Sandhya Sundaresan is a syntactician and fieldworker. Her research program  explores two broad questions: 

    1. For a given grammatical phenomenon, what is the nature of interaction and division of labor between syntax and its interfaces with semantics? 
    2. What can dialectal and crosslinguistic variation tell us about how a given phenomenon should be syntactically modelled?
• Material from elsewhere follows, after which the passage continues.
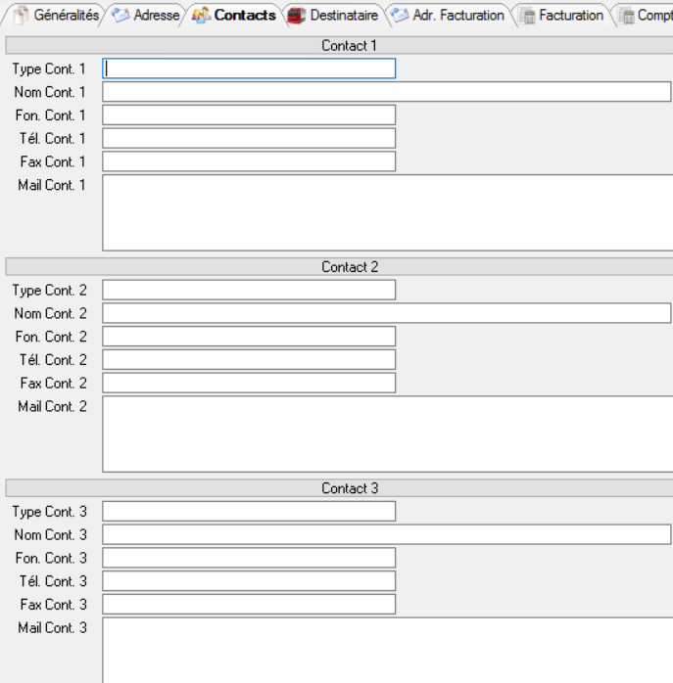
Task: Click the Destinataire tab red icon
Action: [295, 16]
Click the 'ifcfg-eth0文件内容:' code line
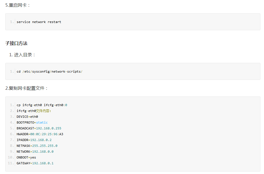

Within this broader agenda, her research has focussed primarily on A-syntax, the syntax of arguments and their (extended) predicates. A central concern of such research is the syntactic modelling of reference: what its formal ingredients are, what factors it is influenced by, and where in the modular grammar it should be represented. She has worked extensively on a range of reference-oriented A-phenomena like anaphora (binding), indexical shift, control, and phi-agree(ment). Much of her research has engaged with showing that phenomena that are traditionally treated as semantic or pragmatic, such as perspectival anaphora (including so-called long-distance anaphora and logophora) and indexical shift, are actually rooted in syntax. Sundaresan is also invested in the relationship between the referential (in)dependence of a subject and the (in)dependence of the clause that hosts it. To this end, she has also worked, often in collaboration with Thomas McFadden, on issues that examine the relationship between subjecthood and clausal finiteness, such as the modeling of case, EPP, and argument-structure. She is affiliated with a UK-Germany collaborative grant to investigate dimensions of syntactic locality and is currently looking at developing a model for deriving distinctness effects in syntax. 

Sundaresan's approach is predominantly data-driven, and deals with primary natural language data collected and analyzed via fieldwork and experimental elicitations from native speaker consultants. Much of this data comes from Tamil, a Non-Indo-European language of the Dravidian family spoken in Southern India, Sri Lanka and diaspora communities around the world. As part of her secondary appointment as endowed professor in Tamil studies, she is committed to promoting linguistic research into varieties of Colloquial (Spoken) Tamil both at Stony Brook and the surrounding community. As part of this agenda, she plans to establish a research field-station in Tamil Nadu, India where visiting researchers can study aspects of Tamil language and culture by living and interacting with the rural Tamil community in that region.